Demgegenüber betonte der SPD-Abgeordnete Daniel Buchholz, dass die Stadtentwicklungsverwaltung die Wohnungsbaugesellschaften schon 2002 in einem Schreiben darauf hingewiesen habe, dass die Vergabeordnung eingehalten werden müsse. Das Gleiche habe der Senat 2006 noch einmal beschlossen.

Für Ex-Howoge-Chef Adam war der Beschluss allerdings nicht bindend. "Dazu hätte es eines Gesellschafterbeschlusses des Landes Berlin bedurft. Diesen Beschluss gab es nicht." Als Eigentümer ist das Land Berlin alleiniger Gesellschafter der Howoge. Im Aufsichtsrat sitzen auch die Senatsverwaltungen für Stadtentwicklung und Finanzen.

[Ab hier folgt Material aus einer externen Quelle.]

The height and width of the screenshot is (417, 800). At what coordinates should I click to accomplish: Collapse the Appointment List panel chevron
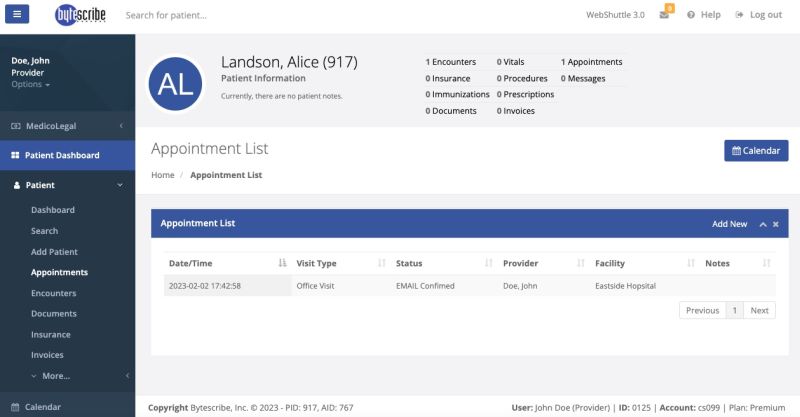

Buchholz Argumente sind zugleich ein Hinweis auf die Verteidigungsstrategie der SPD. Das Drängen von Junge-Reyer auf Einhaltung der Vergabevorschriften soll die Senatorin aus der Schusslinie nehmen.

Attacke gegen Senat

Inwieweit das Erfolg haben wird, wird auch die Vernehmung der weiteren Zeugen zeigen. Im Mittelpunkt steht dabei ein Treffen von Junge-Reyer mit dem damaligen Finanzsenator Thilo Sarrazin und den Howoge-Chefs vom Juni 2006. Mit der Einladung dazu, sagte Adam am Freitag, sei ein Aktenordner verschickt worden, aus dem die Vergabepraxis der Howoge eindeutig hervorgegangen sei. Sowohl Junge-Reyer als auch ihr Aufsichtsratsvertreter Wolf Schulgen, so Adam weiter, "sind hochintelligente und hoch qualifizierte Menschen, die den Unterschied kennen müssten, ob man einen Auftragnehmer auswählt oder einen Auftrag ausschreibt".

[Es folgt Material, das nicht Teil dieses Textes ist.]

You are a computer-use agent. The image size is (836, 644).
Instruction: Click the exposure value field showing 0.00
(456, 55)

Vor Adam hatte auch Ex-Howoge-Chef Bernd Kirschner jede Schuld von sich gewiesen. "Wenn der Senat der Meinung war, dass das alles hätte ausgeschrieben werden müsse", fragte Kirschner, "warum hat er dafür dann nicht gesorgt?"

Der Ausschuss tagt wieder am 6. Mai. Dann wird der ehemalige SPD-Abgeordnete Ralf Hillenberg die Vergabe an sein Büro aus seiner Sicht darstellen können. Zwei Wochen später werden Exfinanzsenator Sarrazin und Ingeborg Junge-Reyer (beide SPD) aussagen.